- [WHAT THIS TASK INVOLVES]:
Show each line of the listing in which the word "will" occurs.

- [DATA SECTION]:
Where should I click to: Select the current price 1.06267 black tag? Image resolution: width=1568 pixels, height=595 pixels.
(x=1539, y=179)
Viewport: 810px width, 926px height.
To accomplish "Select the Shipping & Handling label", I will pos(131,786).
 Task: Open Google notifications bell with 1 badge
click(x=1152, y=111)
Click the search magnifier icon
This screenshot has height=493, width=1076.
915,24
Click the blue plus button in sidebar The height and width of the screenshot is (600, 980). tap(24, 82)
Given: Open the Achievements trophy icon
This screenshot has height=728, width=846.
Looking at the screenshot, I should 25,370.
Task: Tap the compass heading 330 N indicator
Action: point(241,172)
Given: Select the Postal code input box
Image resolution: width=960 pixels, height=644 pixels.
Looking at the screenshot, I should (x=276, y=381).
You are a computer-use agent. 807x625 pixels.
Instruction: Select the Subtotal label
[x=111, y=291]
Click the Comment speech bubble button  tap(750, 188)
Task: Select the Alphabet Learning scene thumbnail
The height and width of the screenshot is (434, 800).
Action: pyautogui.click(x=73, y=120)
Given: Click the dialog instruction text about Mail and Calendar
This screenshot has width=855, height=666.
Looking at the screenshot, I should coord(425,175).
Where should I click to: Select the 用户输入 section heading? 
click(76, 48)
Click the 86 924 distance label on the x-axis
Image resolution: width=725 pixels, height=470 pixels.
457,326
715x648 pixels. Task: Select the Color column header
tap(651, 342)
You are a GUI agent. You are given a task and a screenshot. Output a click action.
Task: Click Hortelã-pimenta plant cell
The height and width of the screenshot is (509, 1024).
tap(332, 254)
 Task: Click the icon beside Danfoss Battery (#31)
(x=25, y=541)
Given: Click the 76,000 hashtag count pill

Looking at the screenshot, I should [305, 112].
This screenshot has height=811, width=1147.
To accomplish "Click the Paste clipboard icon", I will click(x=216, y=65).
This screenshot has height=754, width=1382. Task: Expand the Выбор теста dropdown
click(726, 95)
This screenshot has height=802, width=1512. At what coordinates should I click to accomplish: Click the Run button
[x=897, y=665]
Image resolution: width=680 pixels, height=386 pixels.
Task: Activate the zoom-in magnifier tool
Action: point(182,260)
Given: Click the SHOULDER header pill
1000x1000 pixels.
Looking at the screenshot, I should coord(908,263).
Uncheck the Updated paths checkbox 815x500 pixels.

- [RESPONSE AREA]:
To accomplish "Select the Shipping & Handling label", I will pos(131,786).
To accomplish "Click the Paste clipboard icon", I will click(x=216, y=65).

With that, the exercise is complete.